Stravinsky’s ‘Great Passacaglia’ sets out to study all three movements of the Concerto, allowing for both detailed analysis of individual passages and broader observations about inter-movement connections. Two main sources guide analyses. The first is a single sketch that Stravinsky jotted down on a page torn from a pocket calendar. This hasty musing—surely his earliest for the piece—shows the main tune, which is transformed throughout the piece. The second is a statement he made while touring in America. When asked for a few comments regarding the Concerto, he likened it to a “great passacaglia.” While his precise meaning is unclear, I illustrate four primary recurring elements that cut across movements and unify the piece. The strategic use of these elements—both exact and transformed—in all three movements lends credence to Stravinsky’s passacaglia statement. It suggests that the Baroque elements go beyond mere gimmicks. In fact, they impact the piece at the deepest levels.
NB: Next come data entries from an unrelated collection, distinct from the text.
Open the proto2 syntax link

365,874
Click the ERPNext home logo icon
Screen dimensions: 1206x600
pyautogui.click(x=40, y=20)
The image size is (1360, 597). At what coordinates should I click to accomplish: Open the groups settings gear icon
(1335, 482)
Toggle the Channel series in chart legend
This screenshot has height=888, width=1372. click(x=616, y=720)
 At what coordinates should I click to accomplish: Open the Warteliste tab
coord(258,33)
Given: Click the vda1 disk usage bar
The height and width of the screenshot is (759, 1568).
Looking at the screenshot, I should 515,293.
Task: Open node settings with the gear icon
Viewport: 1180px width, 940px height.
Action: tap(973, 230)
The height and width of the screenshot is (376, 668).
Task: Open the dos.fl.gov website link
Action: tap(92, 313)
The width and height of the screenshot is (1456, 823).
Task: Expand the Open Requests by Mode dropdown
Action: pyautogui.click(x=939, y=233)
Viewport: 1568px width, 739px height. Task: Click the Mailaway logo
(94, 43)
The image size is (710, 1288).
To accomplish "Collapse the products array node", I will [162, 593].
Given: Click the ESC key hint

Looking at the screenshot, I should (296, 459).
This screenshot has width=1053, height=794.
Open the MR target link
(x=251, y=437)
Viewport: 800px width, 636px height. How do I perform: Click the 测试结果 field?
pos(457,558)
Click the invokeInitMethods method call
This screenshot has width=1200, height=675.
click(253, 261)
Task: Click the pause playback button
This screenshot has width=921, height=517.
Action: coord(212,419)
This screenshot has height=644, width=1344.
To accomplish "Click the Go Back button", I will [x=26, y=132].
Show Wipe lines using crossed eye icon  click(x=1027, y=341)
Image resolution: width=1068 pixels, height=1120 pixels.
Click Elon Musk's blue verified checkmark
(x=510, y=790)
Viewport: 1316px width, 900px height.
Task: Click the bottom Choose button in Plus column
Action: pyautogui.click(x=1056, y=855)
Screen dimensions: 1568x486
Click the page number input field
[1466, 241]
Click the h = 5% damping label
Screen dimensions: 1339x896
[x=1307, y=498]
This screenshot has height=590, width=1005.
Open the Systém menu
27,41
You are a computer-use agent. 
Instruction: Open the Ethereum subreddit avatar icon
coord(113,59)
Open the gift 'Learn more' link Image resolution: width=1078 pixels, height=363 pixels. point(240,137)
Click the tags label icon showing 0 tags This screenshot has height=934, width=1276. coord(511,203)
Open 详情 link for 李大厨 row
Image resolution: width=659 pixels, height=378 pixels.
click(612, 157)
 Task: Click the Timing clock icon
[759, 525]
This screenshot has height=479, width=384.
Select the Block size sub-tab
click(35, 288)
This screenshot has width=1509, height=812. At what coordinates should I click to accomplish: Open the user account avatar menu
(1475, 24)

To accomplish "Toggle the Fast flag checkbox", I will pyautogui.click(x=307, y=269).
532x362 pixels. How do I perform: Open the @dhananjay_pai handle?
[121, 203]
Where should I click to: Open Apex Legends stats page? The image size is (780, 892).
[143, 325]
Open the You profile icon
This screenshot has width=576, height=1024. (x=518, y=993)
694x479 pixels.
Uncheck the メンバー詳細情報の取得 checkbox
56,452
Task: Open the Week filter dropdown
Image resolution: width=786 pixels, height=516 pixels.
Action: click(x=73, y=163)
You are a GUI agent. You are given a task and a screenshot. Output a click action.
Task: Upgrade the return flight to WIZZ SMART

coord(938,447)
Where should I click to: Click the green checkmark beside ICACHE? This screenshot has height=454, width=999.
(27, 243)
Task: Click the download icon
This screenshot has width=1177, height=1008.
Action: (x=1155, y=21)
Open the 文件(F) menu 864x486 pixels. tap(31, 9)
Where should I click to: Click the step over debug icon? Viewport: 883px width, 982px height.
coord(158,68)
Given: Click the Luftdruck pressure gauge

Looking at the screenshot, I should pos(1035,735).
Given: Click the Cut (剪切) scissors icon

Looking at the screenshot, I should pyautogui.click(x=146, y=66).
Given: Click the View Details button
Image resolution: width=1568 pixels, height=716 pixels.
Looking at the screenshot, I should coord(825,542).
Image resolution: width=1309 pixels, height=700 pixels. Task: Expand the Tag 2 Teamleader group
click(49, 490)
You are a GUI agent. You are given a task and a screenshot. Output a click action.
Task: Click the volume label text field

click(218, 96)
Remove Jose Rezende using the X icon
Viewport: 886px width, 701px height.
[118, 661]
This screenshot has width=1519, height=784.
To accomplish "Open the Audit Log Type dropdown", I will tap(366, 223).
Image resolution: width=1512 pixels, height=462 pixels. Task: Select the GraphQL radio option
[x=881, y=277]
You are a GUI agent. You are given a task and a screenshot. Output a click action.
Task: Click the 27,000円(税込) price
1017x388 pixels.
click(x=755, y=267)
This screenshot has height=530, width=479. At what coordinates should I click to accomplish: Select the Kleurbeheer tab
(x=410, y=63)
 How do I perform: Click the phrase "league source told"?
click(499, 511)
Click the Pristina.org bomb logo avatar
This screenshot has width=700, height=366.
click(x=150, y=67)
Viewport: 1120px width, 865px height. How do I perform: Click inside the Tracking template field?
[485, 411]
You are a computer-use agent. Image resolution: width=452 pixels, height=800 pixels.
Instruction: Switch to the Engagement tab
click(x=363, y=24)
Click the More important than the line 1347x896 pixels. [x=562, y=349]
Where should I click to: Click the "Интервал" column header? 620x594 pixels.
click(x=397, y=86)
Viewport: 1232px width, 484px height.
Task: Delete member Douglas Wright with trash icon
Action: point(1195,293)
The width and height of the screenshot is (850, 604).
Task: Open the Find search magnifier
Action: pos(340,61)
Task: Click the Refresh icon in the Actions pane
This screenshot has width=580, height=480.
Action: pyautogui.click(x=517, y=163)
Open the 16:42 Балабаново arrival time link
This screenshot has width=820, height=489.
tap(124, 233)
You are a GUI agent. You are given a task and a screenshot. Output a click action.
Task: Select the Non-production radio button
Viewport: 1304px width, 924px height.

The analyses also respond, in a way, to many of the critics cited above. A recurring theme of these authors is that Stravinsky somehow misunderstood earlier music. Schenker and Adorno, for example, both focus on his treatment of dissonance. They both reveal a clear bias against Stravinsky when they conclude that compositional techniques (namely contrapuntal displacement) associated with inspiration and genius in other composers (such as Bach, Beethoven, and even Schoenberg) are cause for repudiation in Stravinsky’s case. Sensitive analyses show that many of Stravinsky’s dissonances derive from clear underlying tonal patterns, suggesting that the novelty of his contrapuntal practice represents more a matter of degree than a difference in kind when compared to more common-practice composers. When viewed through this lens, the Concerto, like his other Neoclassic pieces, represents a masterful and intentional misreading of earlier music offered up by a composer intent on paving a new path forward, not an amateurish hack-job written by a naïve composer with little understanding of the past.
Don Traut is an associate professor of music theory. His research focuses primarily on the music of Igor Stravinsky, with a special interest on the composer’s compositional sketches and what they tell us about the creative process. He has published articles on this and other topics in Theory and Practice, Popular Music, Indiana Theory Review, and Journal of Music Theory Pedagogy.